Once the line with "Виж картата на голям екран (49, 788)" is found, repeat exactly that line and every one after it until the data below ends, including the last line.

Stored data:

- - -

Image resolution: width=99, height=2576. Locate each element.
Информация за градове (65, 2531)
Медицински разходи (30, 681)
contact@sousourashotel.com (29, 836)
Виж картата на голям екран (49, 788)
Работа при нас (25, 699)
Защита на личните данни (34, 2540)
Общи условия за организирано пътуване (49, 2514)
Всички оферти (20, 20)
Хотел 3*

- - -

**Exercise solution**
Виж картата на голям екран (49, 788)
Работа при нас (25, 699)
Защита на личните данни (34, 2540)
Общи условия за организирано пътуване (49, 2514)
Всички оферти (20, 20)
Хотел 3*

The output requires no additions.